O que se deve lamentar, não é a existência da lei. O que se deve lamentar, é que ainda sejam necessárias leis, para que uma pessoa cega possa sentar-se calmamente em um restaurante e possa ler em braille a carta dos vinhos ou o menu das entradas.

O que se deve lamentar, mais ainda, é essa contenda antiga e desnecessária, levada a cabo por pessoas cegas não usuárias do braille, e que portanto não podem compreender a paixão, o encantamento, a defesa ardorosa daqueles que lêem em braille.

Defendo o braille. Defendo a célula de seis pontos, como se fosse ela a arara azul no ecossistema da escrita humana. Defendo o braille, com seus pequenos desenhos minimalistas, lembrando peixes, ou um bordado feito de pequenos sulcos. É assim que eu escrevo. É assim que sou no mundo, ser de escrita e de leitura, tocando o texto com a polpa dos meus dedos.

O Homem que me Fez

Todo dia 1 de maio eu escrevo. Com as mãos, com os olhos, com o corpo todo embebido da saudade dele. Como se estivesse brincando com legos, procuro na memória pedaços da sua vida, refaço trilhas, conversas, silêncios, sofro de novo com as suas crises asmáticas, sorrio com o mundo fantasmático que ele despejava nos causos que contava.
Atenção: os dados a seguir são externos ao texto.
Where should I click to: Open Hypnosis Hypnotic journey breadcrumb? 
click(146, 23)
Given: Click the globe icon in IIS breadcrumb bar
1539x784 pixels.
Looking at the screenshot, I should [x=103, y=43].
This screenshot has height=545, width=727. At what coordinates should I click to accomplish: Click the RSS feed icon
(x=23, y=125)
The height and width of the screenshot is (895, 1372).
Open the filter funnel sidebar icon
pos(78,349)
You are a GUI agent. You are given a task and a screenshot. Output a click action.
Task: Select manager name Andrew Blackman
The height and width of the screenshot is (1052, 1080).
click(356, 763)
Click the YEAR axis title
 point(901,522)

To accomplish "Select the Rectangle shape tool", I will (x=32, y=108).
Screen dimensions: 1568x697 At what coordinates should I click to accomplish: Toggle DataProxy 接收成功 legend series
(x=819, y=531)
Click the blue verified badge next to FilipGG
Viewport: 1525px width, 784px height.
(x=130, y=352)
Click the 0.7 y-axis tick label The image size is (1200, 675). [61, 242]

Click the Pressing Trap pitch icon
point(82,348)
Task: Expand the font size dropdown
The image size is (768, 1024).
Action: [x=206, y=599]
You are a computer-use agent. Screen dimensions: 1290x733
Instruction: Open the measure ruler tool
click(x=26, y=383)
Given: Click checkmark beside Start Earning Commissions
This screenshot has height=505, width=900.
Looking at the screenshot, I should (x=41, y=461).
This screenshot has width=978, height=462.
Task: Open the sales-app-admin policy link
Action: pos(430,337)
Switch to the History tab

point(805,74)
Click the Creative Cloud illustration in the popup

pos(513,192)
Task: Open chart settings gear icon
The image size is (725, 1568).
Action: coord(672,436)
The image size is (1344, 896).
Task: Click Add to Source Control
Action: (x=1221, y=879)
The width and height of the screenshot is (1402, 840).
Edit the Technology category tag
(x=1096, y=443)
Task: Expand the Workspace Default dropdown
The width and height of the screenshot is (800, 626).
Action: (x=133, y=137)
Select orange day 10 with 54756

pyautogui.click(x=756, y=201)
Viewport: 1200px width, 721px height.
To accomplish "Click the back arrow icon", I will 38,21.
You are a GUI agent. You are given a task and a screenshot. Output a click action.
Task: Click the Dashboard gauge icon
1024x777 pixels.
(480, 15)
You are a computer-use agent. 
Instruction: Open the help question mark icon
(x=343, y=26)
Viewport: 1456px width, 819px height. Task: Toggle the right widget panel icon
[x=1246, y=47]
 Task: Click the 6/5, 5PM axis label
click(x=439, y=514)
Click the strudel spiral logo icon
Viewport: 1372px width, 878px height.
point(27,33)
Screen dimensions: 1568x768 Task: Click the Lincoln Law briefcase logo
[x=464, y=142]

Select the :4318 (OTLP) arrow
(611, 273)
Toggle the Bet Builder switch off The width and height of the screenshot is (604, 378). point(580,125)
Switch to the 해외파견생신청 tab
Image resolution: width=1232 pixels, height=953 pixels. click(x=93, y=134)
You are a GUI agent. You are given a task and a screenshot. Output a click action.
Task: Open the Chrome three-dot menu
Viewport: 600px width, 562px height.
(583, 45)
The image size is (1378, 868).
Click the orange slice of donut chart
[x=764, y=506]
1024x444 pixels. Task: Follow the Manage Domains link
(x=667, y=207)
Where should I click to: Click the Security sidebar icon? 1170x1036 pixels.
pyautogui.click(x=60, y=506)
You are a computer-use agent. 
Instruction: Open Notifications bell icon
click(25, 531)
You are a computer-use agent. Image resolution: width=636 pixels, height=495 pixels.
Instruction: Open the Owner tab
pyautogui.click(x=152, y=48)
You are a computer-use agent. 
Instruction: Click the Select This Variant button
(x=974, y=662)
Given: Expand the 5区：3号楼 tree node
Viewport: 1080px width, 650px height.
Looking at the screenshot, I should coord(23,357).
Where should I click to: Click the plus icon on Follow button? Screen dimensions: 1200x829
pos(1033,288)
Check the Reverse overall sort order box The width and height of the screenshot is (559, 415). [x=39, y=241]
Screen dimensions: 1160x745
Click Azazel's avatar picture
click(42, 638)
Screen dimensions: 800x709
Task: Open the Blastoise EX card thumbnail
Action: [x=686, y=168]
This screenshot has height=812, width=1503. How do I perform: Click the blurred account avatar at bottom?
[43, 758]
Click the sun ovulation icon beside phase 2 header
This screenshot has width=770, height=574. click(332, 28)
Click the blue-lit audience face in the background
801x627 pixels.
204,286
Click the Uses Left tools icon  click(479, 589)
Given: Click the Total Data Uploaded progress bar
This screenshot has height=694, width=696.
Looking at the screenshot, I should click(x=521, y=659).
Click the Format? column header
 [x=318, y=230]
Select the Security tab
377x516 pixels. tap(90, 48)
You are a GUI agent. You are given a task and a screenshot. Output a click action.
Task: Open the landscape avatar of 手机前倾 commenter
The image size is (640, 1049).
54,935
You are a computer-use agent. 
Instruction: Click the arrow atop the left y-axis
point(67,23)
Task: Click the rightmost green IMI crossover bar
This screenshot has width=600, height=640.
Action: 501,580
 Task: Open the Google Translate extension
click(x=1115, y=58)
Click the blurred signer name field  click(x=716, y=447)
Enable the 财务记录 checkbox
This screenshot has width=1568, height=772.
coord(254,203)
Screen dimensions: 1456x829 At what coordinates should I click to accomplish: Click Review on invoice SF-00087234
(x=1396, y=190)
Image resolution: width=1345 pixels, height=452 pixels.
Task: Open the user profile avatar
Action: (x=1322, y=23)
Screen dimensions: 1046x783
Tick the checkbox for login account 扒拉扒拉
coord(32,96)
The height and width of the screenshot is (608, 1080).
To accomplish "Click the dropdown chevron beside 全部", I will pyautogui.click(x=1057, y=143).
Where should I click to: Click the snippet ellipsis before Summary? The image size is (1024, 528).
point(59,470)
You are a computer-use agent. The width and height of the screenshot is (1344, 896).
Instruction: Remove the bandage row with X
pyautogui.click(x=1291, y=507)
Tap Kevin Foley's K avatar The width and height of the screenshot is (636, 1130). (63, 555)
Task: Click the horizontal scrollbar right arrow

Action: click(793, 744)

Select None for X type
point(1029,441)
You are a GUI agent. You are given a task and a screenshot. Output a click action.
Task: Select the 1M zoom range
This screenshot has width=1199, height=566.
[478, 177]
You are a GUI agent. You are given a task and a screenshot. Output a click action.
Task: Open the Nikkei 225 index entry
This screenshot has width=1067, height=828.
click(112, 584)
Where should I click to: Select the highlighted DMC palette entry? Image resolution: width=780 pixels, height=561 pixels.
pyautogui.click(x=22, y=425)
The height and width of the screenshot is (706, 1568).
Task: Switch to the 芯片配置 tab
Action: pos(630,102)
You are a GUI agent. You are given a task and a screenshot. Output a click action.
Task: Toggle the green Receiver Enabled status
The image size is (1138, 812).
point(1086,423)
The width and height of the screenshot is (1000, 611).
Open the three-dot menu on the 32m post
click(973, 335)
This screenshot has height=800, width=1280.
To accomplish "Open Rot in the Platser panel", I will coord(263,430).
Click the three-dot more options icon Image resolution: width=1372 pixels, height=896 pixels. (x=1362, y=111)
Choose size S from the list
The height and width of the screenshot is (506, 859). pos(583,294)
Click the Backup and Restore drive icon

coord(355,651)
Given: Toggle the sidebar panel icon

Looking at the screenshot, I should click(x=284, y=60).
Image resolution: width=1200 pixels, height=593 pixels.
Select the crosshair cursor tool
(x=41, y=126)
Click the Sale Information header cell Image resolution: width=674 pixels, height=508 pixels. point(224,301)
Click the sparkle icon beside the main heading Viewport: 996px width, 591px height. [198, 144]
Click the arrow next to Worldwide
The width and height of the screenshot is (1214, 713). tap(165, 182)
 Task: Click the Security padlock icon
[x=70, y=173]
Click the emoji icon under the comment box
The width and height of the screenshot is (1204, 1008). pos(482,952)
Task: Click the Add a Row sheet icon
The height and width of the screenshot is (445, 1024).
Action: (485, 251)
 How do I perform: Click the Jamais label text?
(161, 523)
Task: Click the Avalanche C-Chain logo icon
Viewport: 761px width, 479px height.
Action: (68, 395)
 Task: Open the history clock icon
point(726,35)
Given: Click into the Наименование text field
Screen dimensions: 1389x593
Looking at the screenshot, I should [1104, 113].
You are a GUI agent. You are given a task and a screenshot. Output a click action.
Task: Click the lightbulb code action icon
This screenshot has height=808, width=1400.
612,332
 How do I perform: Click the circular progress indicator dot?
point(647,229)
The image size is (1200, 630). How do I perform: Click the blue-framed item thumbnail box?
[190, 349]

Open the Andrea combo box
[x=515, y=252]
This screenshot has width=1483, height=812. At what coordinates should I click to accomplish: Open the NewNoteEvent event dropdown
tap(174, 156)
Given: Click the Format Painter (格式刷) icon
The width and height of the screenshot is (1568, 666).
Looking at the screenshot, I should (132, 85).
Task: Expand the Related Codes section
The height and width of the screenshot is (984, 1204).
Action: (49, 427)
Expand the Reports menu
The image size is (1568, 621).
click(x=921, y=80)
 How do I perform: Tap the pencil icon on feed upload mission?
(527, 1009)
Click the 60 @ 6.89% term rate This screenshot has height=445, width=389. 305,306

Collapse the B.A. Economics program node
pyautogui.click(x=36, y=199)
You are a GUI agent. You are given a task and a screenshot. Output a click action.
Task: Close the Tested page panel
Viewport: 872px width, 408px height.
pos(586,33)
Toda vez me surpreende a força e a meiguice com as quais ele fora tecido. Nasceu a 1 de maio de 1915, num mundo ainda assombrado com o pós-guerra, num pedaço de nordeste crestado de sol, Riacho Fundo, onde água era produto de luxo.

Ali o futuro dos homens estava cinzelado em poucas letras de pedra. Ser pobre, ser honesto, trabalhar, de sol a sol, nas terras dos latifundiários, que apadrinhavam seus filhos, apertavam suas mãos calosas, fiavam suas compras na feira de quarta-feira e ficavam com quase todo o seu lucro que saísse da terra.

Hoje me veio uma lembrança da infância. Estávamos nos anos sessenta. Localização, Angico Torto, um sítio perdido no município de Itapetim, alto sertão de Pernambuco. Um dia ele chegou em casa cansado da asma, a ira nos olhos, brigando pelo ar, gritando contra a injustiça. Apanhei a história aos bocados, com minhas mãos de menina pequena. Minha mãe se negara a votar no cabresto do fazendeiro, Joaquim Paulino da Silva.

O homem rico, dono do gado, dono da fazenda, veio a cavalo, interrompeu meu pai, na faina de fazer suas cercas. Pediu a casa de taipa. Pediu a terra. Engoliu de um sorvo irado, anos e anos de trabalho duro, de servidão, de valentia, de horas de conversas amenas, latifundiário e meieiro preparando juntos a terra para a plantação do milho.

A ventania no sertão é como um pássaro grande, batendo portas, retorcendo arbustos ressequidos, atirando para longe a poeira escura. Foi como um redemoinho, a ira de Joaquim, atirando meu pai com seus filhos, sua mulher e o voto insubordinado para longe da pequena casa agora vazia das suas crianças.

A vida do meu pai encerrou-se em 15 de maio de 1993. Oito dias antes, meu irmão, na uti do hospital, cantou-lhe um aboio, enquanto eu, perdida em lágrimas, segurava sua mão calosa e inerte.

Todo dia 1 de maio eu escrevo, tentando aplacar um pouco a saudade dele. Em vão, as palavras chegam, tisnadas de assombro, porque sentem que não são senão, uma quilha inútil, um vão que jamais abrirá novamente o caminho por onde eu possa correr, abrir porteiras, derrubar cercas, chegar de novo perto do meu pai.